For P&G, batteries won’t be included

CINCINNATI – Procter & Gamble is removing the batteries and making Duracell a stand-alone company.

The world’s largest consumer products maker, which acquired Duracell in 2005, announced earlier this year that it would shed more than half its brands around the globe during the next year or two.

If a split-off occurs, P&G said that its shareholders would have the option of exchanging some, none or all of their P&G shares for shares of the newly formed Duracell company.
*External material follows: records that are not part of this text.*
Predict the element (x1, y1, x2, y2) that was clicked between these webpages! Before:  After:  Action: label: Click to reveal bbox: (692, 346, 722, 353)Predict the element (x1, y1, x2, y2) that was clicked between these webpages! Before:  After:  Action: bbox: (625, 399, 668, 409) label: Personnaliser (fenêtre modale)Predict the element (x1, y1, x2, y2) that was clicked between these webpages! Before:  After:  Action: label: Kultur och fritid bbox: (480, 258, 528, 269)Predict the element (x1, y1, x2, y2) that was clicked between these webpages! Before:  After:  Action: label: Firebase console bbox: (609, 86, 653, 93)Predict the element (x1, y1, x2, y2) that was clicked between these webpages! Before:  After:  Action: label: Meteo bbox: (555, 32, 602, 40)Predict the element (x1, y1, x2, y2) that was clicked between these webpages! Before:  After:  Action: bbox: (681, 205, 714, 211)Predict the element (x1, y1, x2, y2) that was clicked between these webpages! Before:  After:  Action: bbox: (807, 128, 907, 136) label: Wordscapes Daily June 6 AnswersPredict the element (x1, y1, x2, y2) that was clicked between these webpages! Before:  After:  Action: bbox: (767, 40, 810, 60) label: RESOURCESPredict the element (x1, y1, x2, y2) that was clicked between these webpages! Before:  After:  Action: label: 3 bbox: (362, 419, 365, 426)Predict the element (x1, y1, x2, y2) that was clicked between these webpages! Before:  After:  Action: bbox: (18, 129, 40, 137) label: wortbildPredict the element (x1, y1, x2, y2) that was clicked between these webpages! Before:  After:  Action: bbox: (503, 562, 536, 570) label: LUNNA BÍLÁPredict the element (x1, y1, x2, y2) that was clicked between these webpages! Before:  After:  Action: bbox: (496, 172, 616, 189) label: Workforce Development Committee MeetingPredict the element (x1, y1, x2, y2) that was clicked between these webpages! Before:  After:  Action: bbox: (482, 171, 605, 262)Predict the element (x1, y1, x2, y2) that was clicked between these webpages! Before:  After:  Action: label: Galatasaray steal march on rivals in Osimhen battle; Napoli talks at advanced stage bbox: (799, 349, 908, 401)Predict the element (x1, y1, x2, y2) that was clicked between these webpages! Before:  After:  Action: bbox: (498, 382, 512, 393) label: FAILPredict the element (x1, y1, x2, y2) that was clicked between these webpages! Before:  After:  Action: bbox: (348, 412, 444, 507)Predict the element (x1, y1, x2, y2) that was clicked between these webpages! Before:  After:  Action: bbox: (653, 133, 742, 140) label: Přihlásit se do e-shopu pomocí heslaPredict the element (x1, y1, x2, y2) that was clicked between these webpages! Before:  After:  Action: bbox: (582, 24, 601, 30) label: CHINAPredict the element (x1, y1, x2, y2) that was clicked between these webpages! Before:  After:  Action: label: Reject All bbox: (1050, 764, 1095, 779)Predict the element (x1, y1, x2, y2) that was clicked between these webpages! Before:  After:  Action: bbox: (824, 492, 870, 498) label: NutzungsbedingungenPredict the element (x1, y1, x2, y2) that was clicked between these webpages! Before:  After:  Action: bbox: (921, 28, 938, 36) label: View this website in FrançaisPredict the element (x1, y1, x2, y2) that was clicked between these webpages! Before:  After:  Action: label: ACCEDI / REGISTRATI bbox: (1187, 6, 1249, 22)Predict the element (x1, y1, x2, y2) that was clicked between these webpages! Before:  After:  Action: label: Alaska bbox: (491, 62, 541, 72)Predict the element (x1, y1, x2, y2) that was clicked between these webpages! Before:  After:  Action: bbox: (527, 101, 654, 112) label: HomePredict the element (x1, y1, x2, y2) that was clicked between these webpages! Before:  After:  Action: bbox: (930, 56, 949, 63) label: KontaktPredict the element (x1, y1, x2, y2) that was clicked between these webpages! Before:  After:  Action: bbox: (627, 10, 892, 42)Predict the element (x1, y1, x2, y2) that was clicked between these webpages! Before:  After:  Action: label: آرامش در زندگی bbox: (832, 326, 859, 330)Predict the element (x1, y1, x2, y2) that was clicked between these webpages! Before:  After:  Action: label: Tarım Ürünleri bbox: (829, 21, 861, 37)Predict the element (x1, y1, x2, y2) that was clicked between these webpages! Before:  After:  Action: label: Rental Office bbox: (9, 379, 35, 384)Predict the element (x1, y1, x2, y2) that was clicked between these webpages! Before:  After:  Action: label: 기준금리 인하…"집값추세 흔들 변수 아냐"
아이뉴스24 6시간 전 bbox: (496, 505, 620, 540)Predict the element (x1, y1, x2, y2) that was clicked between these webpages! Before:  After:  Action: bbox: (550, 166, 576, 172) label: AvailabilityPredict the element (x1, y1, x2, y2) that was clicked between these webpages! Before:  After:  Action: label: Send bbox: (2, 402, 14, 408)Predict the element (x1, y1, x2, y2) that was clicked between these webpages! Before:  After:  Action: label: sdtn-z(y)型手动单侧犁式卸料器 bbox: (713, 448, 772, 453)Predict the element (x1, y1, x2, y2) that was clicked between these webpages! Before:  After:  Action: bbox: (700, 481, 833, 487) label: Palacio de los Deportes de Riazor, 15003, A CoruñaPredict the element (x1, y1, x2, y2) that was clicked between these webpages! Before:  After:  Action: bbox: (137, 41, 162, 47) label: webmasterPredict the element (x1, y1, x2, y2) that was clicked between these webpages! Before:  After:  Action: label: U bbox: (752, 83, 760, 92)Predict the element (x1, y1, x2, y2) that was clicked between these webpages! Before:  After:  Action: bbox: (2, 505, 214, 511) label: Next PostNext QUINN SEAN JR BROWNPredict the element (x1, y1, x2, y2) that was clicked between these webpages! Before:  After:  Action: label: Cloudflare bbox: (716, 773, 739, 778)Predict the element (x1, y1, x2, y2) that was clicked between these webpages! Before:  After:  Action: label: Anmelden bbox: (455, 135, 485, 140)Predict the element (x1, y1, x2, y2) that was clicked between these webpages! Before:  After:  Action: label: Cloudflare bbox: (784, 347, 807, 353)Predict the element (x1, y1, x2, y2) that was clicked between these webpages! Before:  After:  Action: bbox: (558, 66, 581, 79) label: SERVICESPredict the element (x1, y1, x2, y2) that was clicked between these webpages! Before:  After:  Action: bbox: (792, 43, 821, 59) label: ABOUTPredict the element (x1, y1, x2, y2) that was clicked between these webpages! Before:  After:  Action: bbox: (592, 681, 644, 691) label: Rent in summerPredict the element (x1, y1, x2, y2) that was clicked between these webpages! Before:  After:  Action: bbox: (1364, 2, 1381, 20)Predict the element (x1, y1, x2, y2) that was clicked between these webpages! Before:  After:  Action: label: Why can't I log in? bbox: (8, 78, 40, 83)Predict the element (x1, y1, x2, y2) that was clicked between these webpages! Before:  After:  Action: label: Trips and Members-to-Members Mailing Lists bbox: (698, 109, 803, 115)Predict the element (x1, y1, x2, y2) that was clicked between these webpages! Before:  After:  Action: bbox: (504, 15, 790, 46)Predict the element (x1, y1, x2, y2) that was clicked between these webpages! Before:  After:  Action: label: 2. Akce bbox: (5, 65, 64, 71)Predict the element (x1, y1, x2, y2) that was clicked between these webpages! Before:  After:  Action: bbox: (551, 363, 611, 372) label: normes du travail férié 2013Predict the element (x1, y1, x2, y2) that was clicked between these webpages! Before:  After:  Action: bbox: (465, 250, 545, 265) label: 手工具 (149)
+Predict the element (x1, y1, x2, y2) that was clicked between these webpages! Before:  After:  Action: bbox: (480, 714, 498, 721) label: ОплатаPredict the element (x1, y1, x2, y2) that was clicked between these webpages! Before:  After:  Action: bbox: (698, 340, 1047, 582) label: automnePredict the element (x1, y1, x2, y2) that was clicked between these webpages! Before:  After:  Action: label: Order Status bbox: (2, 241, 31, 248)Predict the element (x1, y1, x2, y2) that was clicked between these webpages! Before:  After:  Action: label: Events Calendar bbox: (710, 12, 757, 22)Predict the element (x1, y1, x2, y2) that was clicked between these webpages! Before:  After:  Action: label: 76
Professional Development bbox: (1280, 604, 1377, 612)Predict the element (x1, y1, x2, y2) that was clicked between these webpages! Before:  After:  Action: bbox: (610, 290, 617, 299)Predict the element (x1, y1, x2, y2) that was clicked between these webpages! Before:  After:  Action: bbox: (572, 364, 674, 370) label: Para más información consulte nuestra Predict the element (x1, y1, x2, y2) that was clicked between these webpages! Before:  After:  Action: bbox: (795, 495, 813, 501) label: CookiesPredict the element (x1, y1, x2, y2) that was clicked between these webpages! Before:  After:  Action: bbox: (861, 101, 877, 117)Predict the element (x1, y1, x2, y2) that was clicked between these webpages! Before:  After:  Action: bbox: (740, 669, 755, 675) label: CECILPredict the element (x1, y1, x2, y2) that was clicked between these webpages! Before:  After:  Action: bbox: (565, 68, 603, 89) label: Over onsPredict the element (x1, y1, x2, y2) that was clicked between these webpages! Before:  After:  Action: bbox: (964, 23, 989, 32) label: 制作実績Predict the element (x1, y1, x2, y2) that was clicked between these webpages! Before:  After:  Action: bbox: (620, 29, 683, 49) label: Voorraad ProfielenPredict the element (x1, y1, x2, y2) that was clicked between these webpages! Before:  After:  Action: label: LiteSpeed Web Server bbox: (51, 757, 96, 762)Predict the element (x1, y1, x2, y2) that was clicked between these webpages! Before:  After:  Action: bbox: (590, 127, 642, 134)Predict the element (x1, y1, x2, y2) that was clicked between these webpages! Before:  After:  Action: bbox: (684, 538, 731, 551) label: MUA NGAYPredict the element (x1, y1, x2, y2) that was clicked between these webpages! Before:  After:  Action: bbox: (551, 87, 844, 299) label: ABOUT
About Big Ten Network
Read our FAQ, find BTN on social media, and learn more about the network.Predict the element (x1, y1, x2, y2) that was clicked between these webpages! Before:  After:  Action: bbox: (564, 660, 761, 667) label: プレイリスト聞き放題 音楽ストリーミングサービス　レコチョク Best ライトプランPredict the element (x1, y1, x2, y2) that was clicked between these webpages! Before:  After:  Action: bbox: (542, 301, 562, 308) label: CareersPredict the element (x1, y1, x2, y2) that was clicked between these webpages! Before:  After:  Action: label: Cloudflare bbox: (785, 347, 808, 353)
P&G also makes Tide detergent, Pampers diapers and Olay skin care.

The Procter & Gamble Co., based in Cincinnati, said Friday that it also is considering a spinoff, sale or other options for Duracell.

Looking ahead, P&G stood by its guidance for core earnings per share to grow in the mid-single digit range. But it now expects sales to be flat to up to low-single digits. It previously forecast growth in the low-single digits.

Greeks set to get break on unpaid taxes

ATHENS, Greece – Parliament has approved draft legislation that would give distressed Greeks more than eight years to settle unpaid taxes imposed under the country’s austerity measures.

Lawmakers on Friday backed the measure allowing tax settlements to be extended to a maximum of 100 monthly payments, up from previous rules allowing 48. Two small opposition parties also voted in favor, in a rare display of consensus.

Despite a steep rise in unemployment and extensive wage cuts, Greeks have been hammered with additional taxes, levied under bailout agreements between the country and rescue lenders from the eurozone and the International Monetary Fund.

Greece’s governing conservatives have seen a sharp drop in opinion poll ratings in recent months, after announcing that emergency taxes scheduled to end this year would be made permanent or extended through 2016.

U.S. oil, gas rig count increases by nine

HOUSTON – Oilfield services company Baker Hughes Inc. says the number of rigs exploring for oil and natural gas in the U.S. rose by nine this week to 1,927.

The Houston firm said Friday in its weekly report that 1,595 rigs were exploring for oil and 332 for gas. A year ago there were 1,738 active rigs.

Of the major oil- and gas-producing states, Texas gained eight rigs; New Mexico, five; West Virginia, three; while Arkansas, California and Ohio gained two apiece. Alaska was up one.

Kansas declined by four, Pennsylvania was down three, Wyoming lost two and Colorado, Louisiana, North Dakota and Utah decreased by one each.

Oklahoma was unchanged.

The U.S. rig count peaked at 4,530 in 1981 and bottomed at 488 in 1999.